● **AIM OF THE EXERCISE**
Reproduce, exactly and in full, only the lines below from the one containing "Viewport: 1480px width, 812px height." through the one containing "This screenshot has height=710, width=1568.".

● **GIVEN DATA**
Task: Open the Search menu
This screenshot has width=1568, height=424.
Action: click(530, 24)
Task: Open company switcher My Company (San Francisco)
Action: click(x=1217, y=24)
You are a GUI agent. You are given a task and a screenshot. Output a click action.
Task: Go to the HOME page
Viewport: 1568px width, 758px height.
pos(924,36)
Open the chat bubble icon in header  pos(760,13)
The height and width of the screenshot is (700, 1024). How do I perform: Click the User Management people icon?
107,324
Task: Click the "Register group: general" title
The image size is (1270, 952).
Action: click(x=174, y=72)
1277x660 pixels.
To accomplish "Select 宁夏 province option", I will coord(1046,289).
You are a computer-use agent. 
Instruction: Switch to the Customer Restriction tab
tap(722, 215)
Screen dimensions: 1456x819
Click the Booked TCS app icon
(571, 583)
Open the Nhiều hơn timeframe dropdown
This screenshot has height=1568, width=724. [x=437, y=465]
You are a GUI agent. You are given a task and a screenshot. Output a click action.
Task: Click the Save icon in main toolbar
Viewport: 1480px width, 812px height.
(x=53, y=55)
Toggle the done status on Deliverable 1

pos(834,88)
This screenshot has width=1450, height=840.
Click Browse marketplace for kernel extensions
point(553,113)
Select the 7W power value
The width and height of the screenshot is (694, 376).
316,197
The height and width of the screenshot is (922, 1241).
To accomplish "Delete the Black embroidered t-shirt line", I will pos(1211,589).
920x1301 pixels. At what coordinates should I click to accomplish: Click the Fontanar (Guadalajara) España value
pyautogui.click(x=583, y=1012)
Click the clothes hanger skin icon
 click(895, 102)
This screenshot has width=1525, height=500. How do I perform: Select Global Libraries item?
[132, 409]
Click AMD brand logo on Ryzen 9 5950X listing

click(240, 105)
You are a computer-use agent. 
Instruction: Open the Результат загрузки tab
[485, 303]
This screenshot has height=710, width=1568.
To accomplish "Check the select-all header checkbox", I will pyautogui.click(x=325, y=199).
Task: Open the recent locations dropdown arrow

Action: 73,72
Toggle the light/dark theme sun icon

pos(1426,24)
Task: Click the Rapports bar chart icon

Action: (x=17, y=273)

● **SOLUTION TO THIS PROBLEM**
Viewport: 1480px width, 812px height.
(x=53, y=55)
Toggle the done status on Deliverable 1

pos(834,88)
This screenshot has width=1450, height=840.
Click Browse marketplace for kernel extensions
point(553,113)
Select the 7W power value
The width and height of the screenshot is (694, 376).
316,197
The height and width of the screenshot is (922, 1241).
To accomplish "Delete the Black embroidered t-shirt line", I will pos(1211,589).
920x1301 pixels. At what coordinates should I click to accomplish: Click the Fontanar (Guadalajara) España value
pyautogui.click(x=583, y=1012)
Click the clothes hanger skin icon
 click(895, 102)
This screenshot has width=1525, height=500. How do I perform: Select Global Libraries item?
[132, 409]
Click AMD brand logo on Ryzen 9 5950X listing

click(240, 105)
You are a computer-use agent. 
Instruction: Open the Результат загрузки tab
[485, 303]
This screenshot has height=710, width=1568.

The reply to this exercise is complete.